6 January 2018

Jacobin Magazine: The Radical Paris Agreement

Stopping climate change requires both state power and international cooperation. Regarding the former, the contemporary left seems broadly in agreement: Christian Parenti persuasively argues in Dissent that “it is this society and these institutions that must cut emissions.” Likewise, Alyssa Battistoni opens Jacobin’s recent climate-focused issue by explicitly rejecting the idea that we should wait for the revolution to deal with climate change. Instead, the Left should secure “more democratic political control over industry, technology, and infrastructure; more conscious intention about how we build our world, why, and for whom.” [...]

Yet this internationalist commitment is rarely matched with an equivalent enthusiasm for the actually existing mechanism for interstate cooperation: the Paris Climate Agreement (PA). On the contrary, the Left holds a uniformly negative view of the agreement, in arguments that range from trenchant critique to outright hostility. [...]

Most importantly, while targets are nationally determined, the agreement makes it clear that no country may reduce a target once it has been set. Parties must “maintain” the target they have set (Article 4.2) and submit a new one every five years (Article 4.9). Each new target must reflect both a “progression” from the existing one and the country’s “highest possible ambition” in light of its national capacity (Article 4.3). Countries may revise their target at any time “with a view to enhancing [the target’s] level of ambition” (Article 4.11). No country can go backward: the world cannot afford it, and the PA doesn’t allow it.  [...]
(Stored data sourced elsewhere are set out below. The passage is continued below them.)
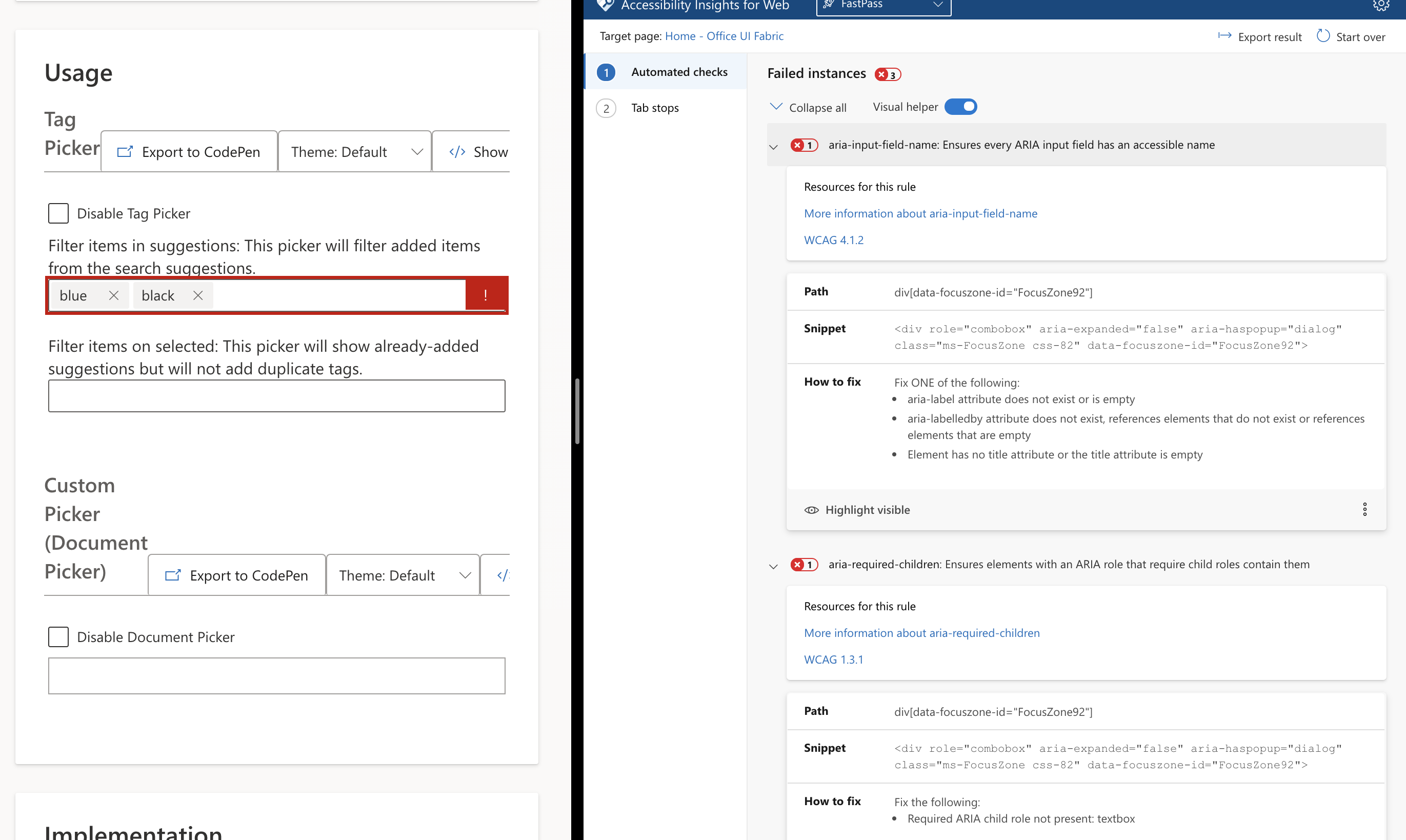Open the settings gear in the header
This screenshot has height=840, width=1406.
click(x=1380, y=5)
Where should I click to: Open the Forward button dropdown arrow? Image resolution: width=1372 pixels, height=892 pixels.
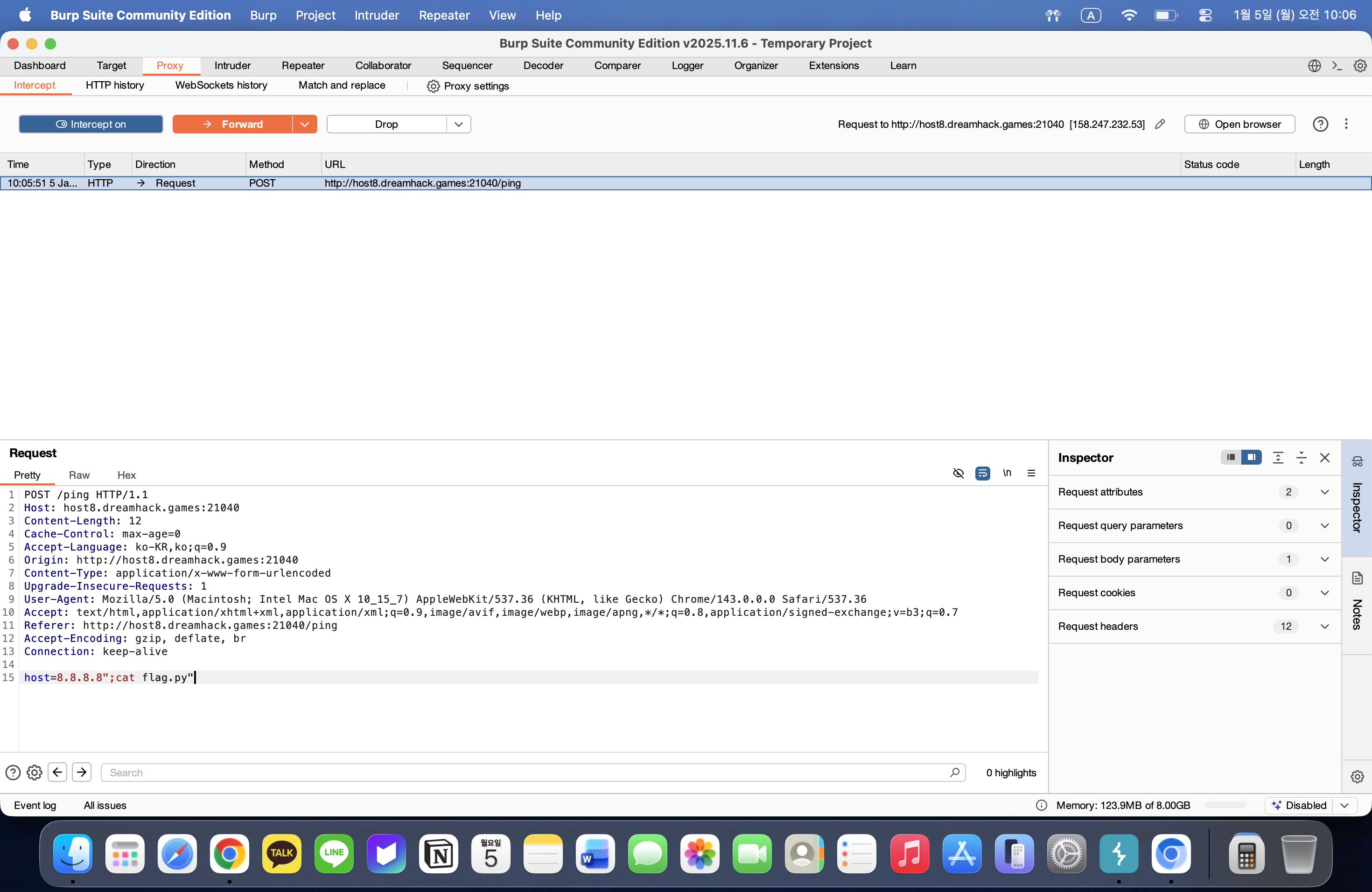click(304, 124)
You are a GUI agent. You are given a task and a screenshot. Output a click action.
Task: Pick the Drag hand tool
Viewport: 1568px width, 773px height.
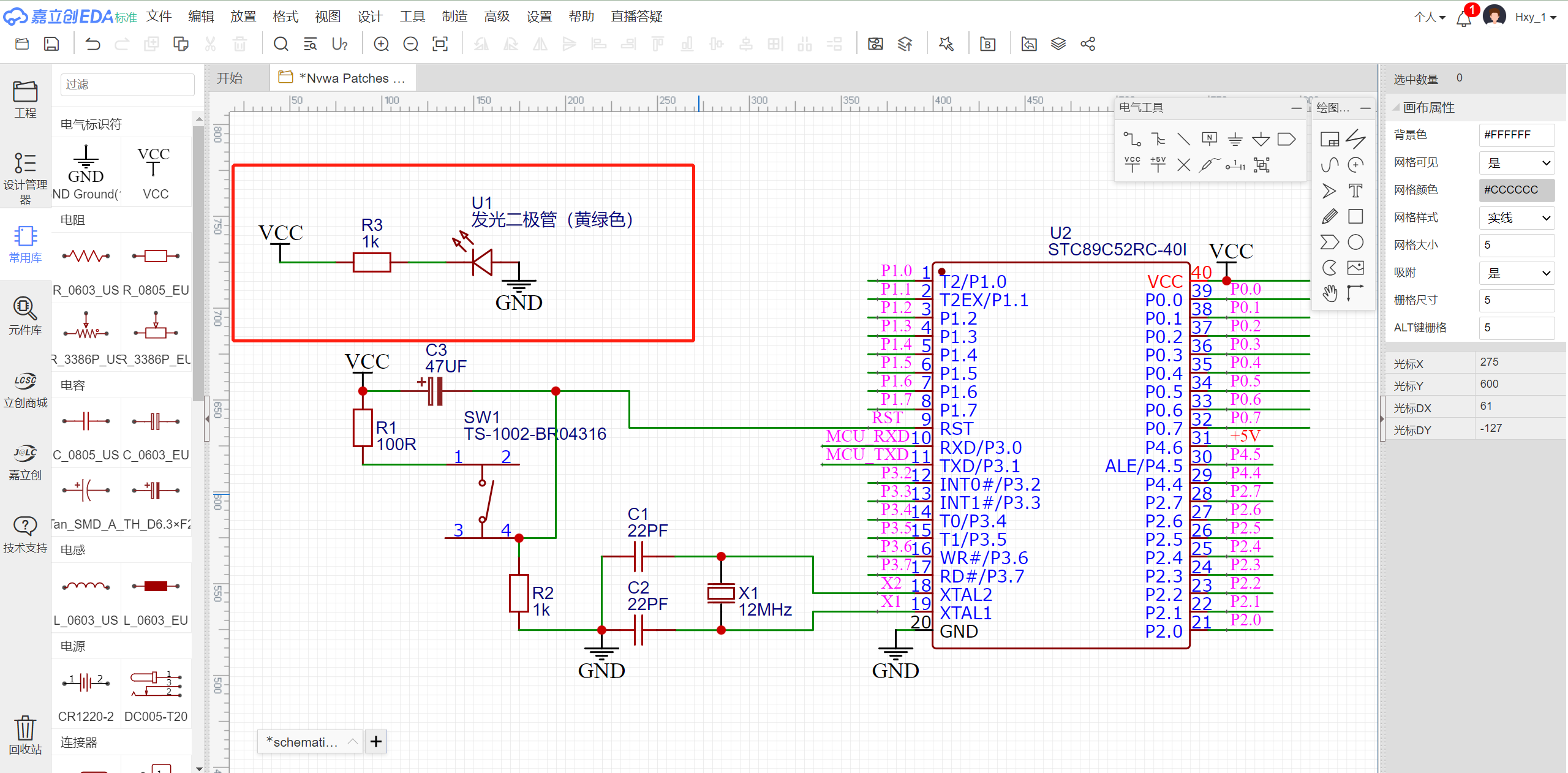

The most the Paris Agreement can do is to make these investments rational — no small thing at all. Crucially, however, it can only do this if it has a credible chance of matching what the science requires. Interpretations that bolster its odds are available but, thanks to recent events, far from entrenched. If it becomes clear that the Paris Agreement will not create the kind of international solidarity necessary, statist thinking will take us to some very dark places indeed.